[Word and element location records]
## start

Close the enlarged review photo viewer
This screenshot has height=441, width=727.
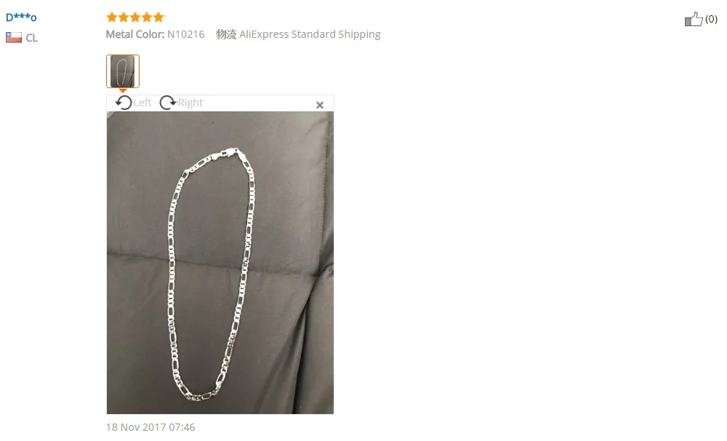[320, 105]
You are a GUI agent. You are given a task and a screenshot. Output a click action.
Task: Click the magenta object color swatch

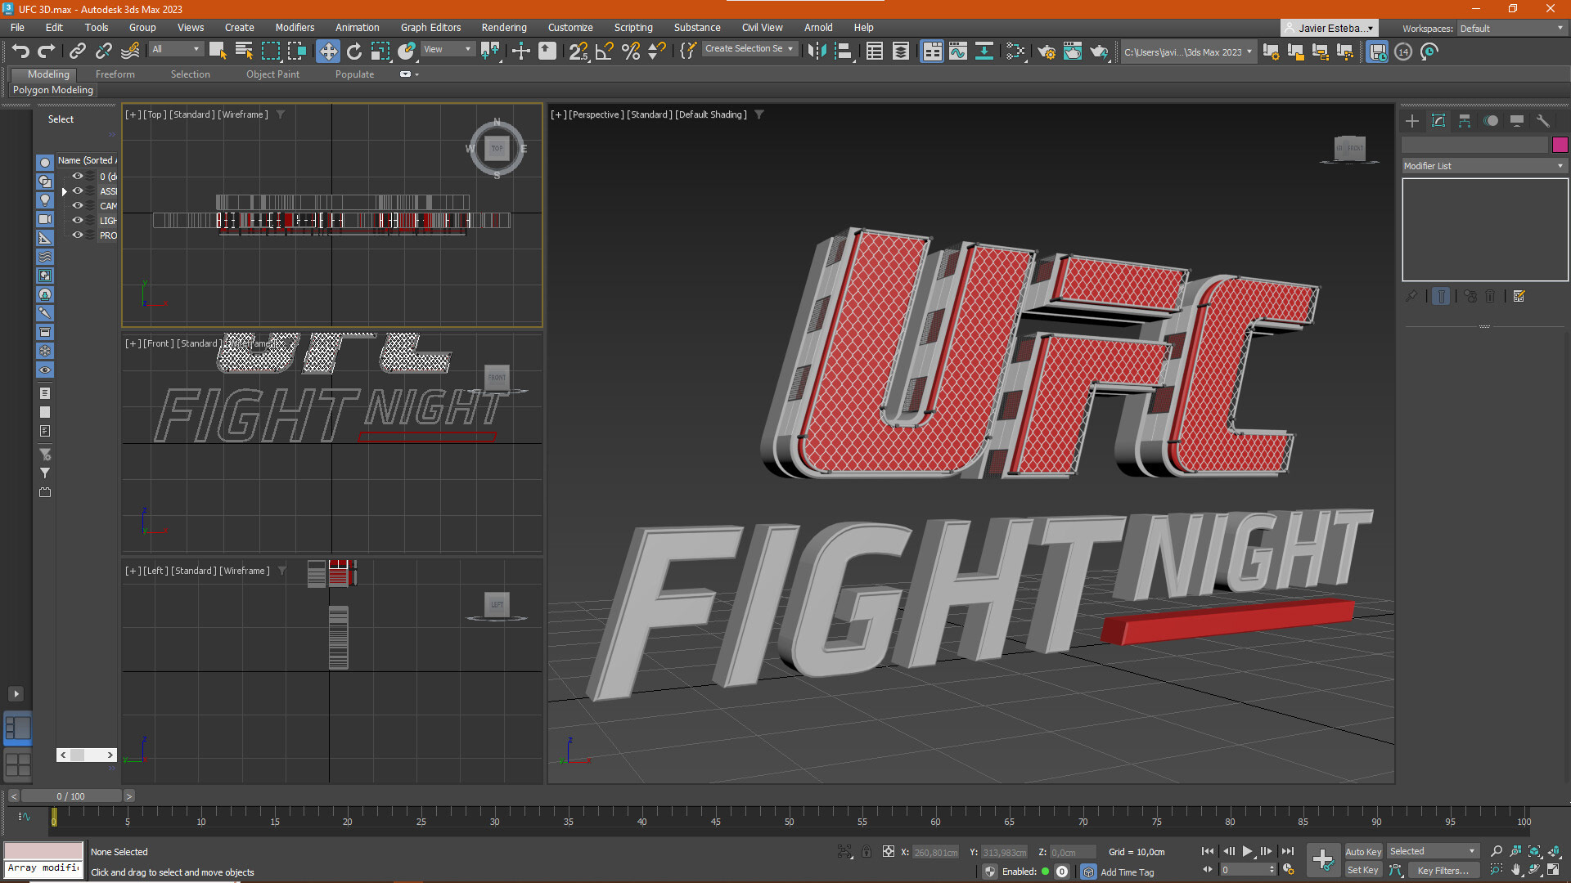[x=1560, y=145]
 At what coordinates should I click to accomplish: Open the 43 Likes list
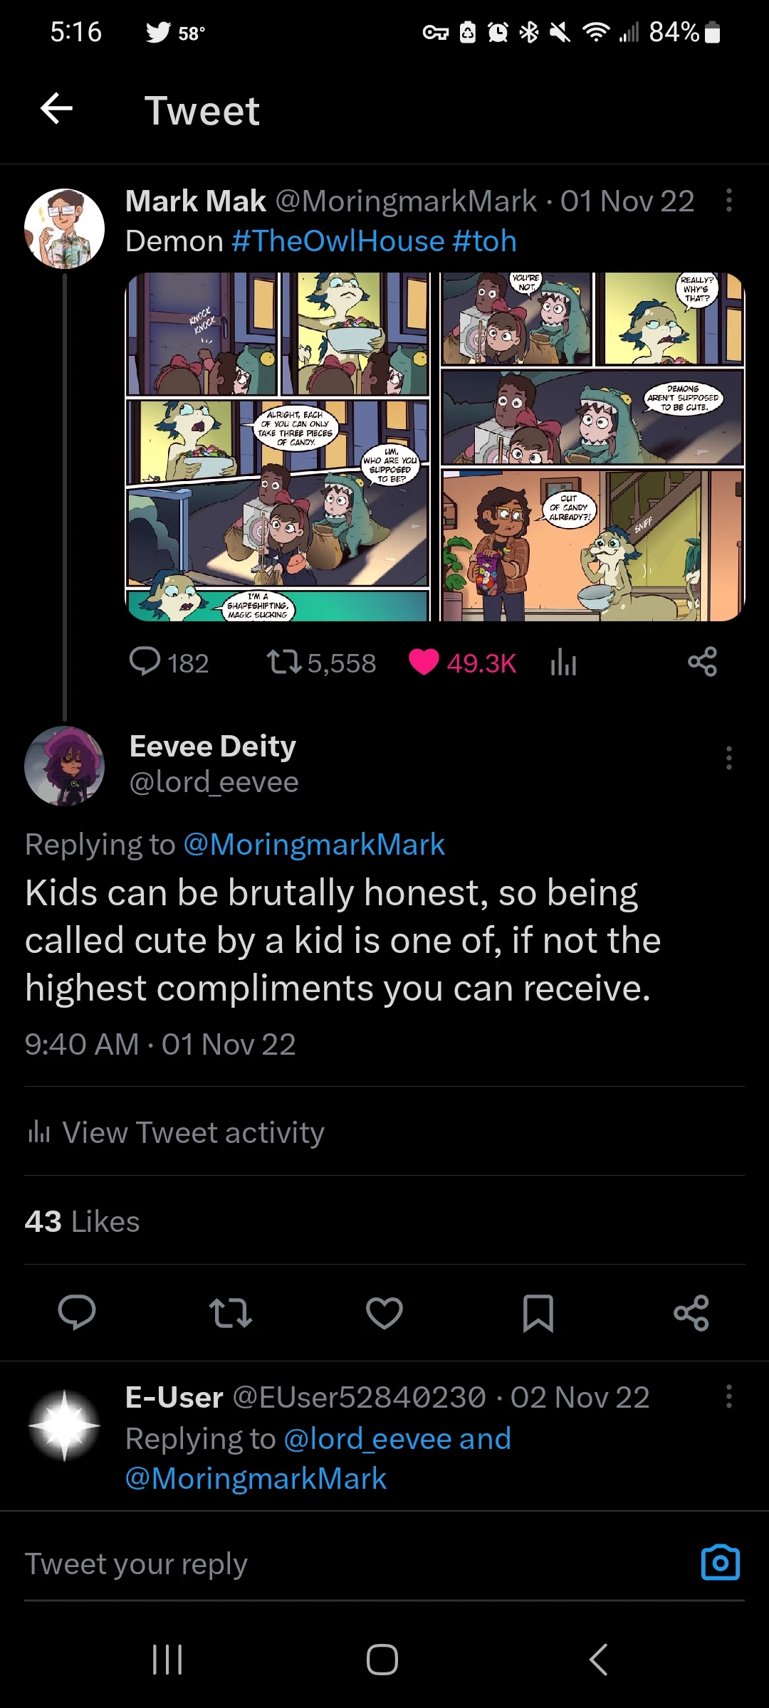(81, 1221)
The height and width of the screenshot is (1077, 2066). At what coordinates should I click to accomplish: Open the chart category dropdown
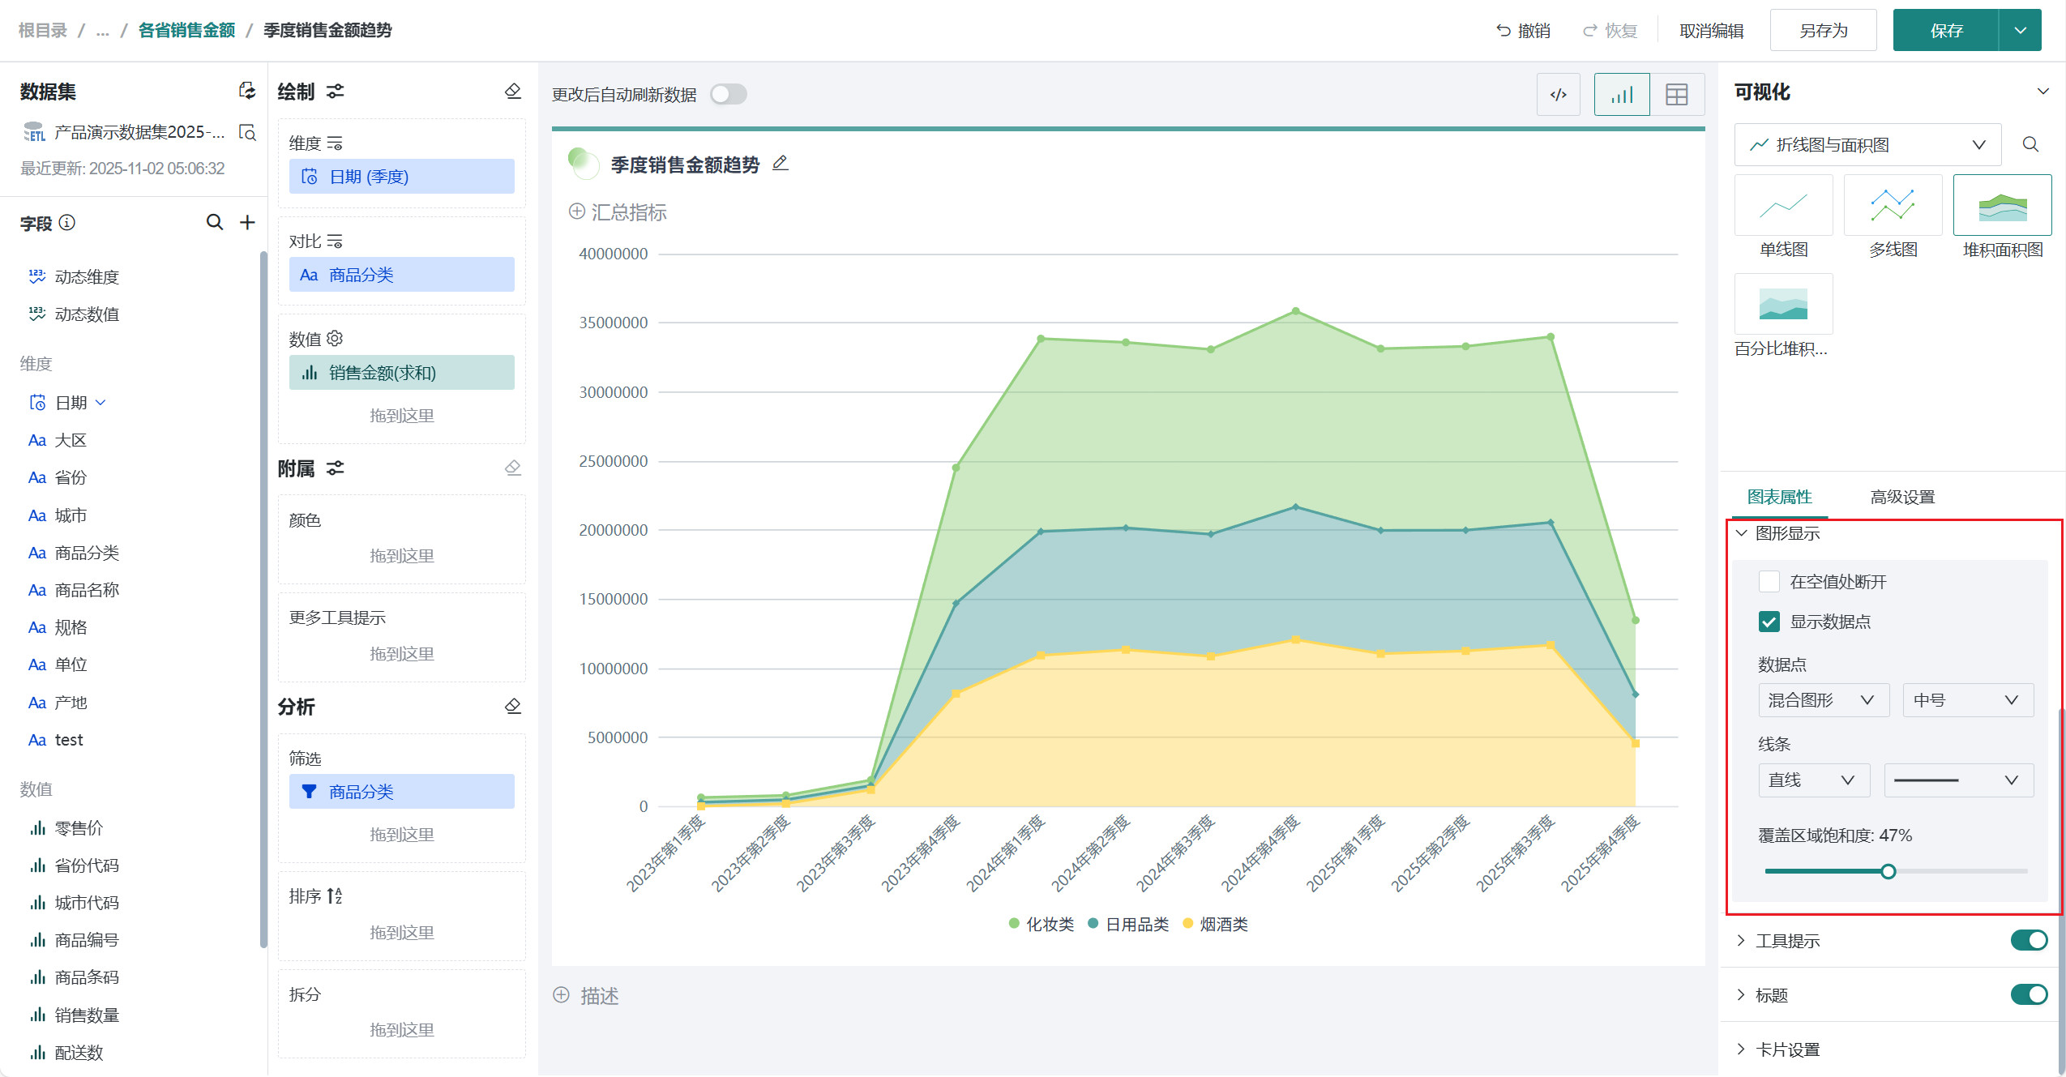click(x=1867, y=144)
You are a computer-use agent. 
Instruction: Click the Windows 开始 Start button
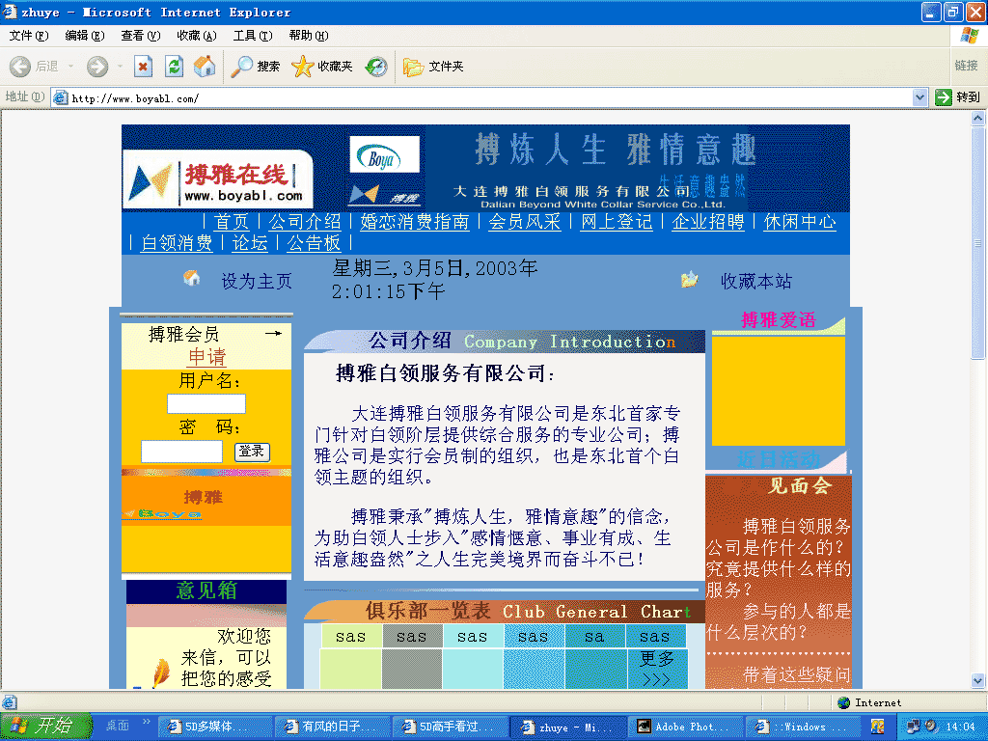tap(45, 727)
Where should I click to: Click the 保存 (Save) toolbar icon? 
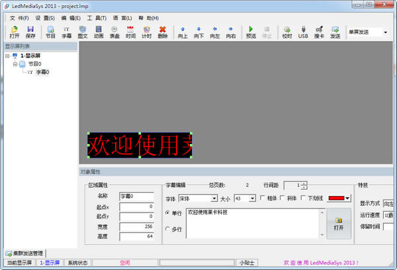[x=30, y=32]
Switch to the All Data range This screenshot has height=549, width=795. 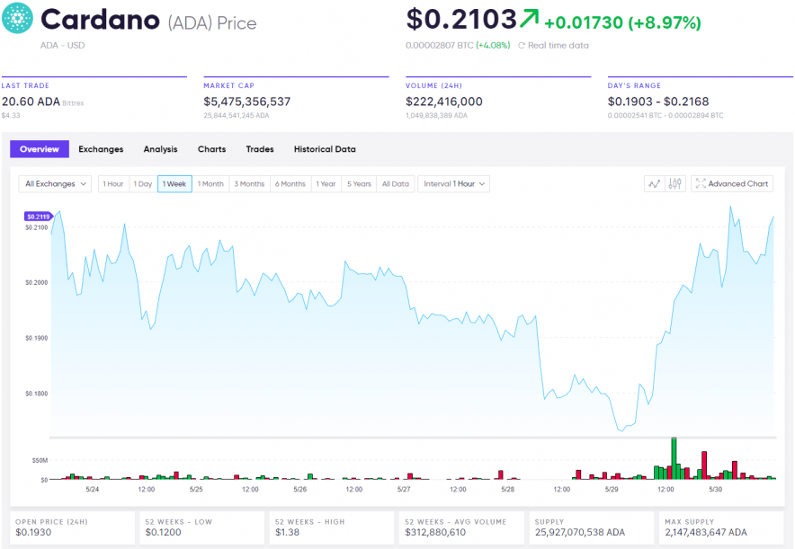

## end

__SHORT PROBLEM__:
Select each row above that contains the word "should" and copy it out in full.

__EXPECTED ANSWER__:
 At what coordinates should I click to accomplish: Open the 43 Likes list
The height and width of the screenshot is (1077, 2066). At what coordinates should I click to accomplish: Open the chart category dropdown
Where should I click to: Click the 保存 (Save) toolbar icon? 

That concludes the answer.